These are side-by-side boxplots that show the relationship of compulsory education and renewable energy consumption by income level. We see a clear increase in the value of compulsory education as income level increases with a plateau between upper-middle and high income. We also can see a clear decrease in renewable energy consumption as income level increases with low-income countries having a far larger median compared to lower-middle, upper-middle, and high income countries. Despite greater wealth and resources, high-income countries rely less on renewables, likely due to legacy fossil fuel infrastructure. So, how do compulsory education levels and renewable energy consumption vary across income groups? Compulsory education tends to increase with income level, reflecting stronger educational institutions and access. Renewable energy consumption decreases with income. Low-income nations use more renewable energy (out of necessity and limited access to fossil fuels/modern grids), while wealthier countries still depend on non-renewables despite having the capacity to invest in clean tech. Thus, wealth brings better education, but not necessarily cleaner energy use.

5. Enrollment Level vs. Renewable Electricity Over Time: Line Chart (Time Series)

Are more educated countries expanding rewnewable power?

These line plots compare renewable electricity output over time by enrollment group (high vs low secondary school enrollment globally). On a global level, high enrollment countries (≥80% secondary enrollment) show a steady increase in renewable electricity output over time, rising from ~25% in 2000 to 28% in 2015. Low enrollment countries consistently produce a higher percentage of renewable electricity, averaging around 43–45%. While less-educated countries may currently use more renewable energy, more-educated countries are either steady in renewable electricity output or slightly increasing. In Africa, South America, and North America, low enrollment countries dominate renewable electricity output, likely due to natural resource availability (hydroelectric in Africa). It’s important to note that Europe doesn’t have a “low enrollment” trend because of all its secondary enrollment rates are greater than 80%. So, are more educated countries expanding rewnewable power? Yes, there is a slight upward shift on a global level, however renewable eletricity output has remained relatively the same across continents in from 2000-2015.

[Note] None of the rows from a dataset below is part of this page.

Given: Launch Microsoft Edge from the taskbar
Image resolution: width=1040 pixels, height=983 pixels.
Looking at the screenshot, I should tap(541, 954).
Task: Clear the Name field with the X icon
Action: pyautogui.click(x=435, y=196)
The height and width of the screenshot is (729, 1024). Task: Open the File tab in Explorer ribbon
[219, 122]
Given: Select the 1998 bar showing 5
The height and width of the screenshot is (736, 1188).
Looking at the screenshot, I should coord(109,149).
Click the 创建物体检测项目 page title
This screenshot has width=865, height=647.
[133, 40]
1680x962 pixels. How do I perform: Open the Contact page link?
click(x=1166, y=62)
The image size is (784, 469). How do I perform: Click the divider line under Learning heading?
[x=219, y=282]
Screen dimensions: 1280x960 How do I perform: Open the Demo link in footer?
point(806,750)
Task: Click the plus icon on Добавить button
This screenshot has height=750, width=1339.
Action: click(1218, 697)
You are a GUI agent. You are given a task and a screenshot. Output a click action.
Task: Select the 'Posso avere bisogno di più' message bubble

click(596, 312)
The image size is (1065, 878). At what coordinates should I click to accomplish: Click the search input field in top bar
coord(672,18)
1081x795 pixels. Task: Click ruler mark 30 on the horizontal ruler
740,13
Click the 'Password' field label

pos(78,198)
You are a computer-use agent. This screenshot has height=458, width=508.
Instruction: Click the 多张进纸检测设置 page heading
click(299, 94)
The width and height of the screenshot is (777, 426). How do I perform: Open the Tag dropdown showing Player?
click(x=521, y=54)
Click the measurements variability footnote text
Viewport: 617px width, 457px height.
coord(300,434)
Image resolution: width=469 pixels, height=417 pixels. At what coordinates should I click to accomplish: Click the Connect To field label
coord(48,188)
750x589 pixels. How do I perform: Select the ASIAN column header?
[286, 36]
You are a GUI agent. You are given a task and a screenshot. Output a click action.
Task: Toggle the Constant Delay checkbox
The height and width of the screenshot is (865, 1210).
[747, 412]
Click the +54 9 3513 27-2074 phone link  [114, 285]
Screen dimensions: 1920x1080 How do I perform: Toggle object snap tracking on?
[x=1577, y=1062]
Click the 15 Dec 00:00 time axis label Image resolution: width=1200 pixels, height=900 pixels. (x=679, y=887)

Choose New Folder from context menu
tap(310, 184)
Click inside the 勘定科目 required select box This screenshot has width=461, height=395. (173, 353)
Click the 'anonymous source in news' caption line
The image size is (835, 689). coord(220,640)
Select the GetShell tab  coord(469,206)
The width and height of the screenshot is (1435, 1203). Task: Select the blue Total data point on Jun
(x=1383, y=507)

6. CO2 Damage v. Women in Parliment by Secondary Enrollment: Stacked Bar Chart

Does gender equality in education/policy leadership improve environmental sustainability?

This visualization is a stacked bar chart that shows average CO2 economic damage broken down by proportion of women in parliament, with stacks representing girls’ secondary school enrollment levels. As the proportion of women in parliament increases, the total CO2 damage decreases. Across all categories, countries with the lowest female secondary enrollment (<50%) and 50–80% contribute the highest portions to CO2 damage. The 20-30% women in parliament group has the highest economic CO2 damage. These are likely developed and industrial countries who aren’t developed enough to have environmental policy to reduce CO2 economic damage. The 30–50% women in parliament group not only has the lowest total CO2 damage, but also a more balanced share across education levels. Countries where girls’ secondary enrollment is 100%+ consistently contribute smaller portions to CO₂ damage in each group.This implies that when female education and political leadership are both strong, environmental outcomes improve. So, does gender equality in education/policy leadership improve environmental sustainability? Yes. This supports the narrative that investing in girls’ education and empowering women in governance leads to more sustainable environmental policies and outcomes.

7. Primary Children Out of School vs. Particulate Damage: Stacked Area Chart

Do higher out-of-school rates correlate with higher environmental harm?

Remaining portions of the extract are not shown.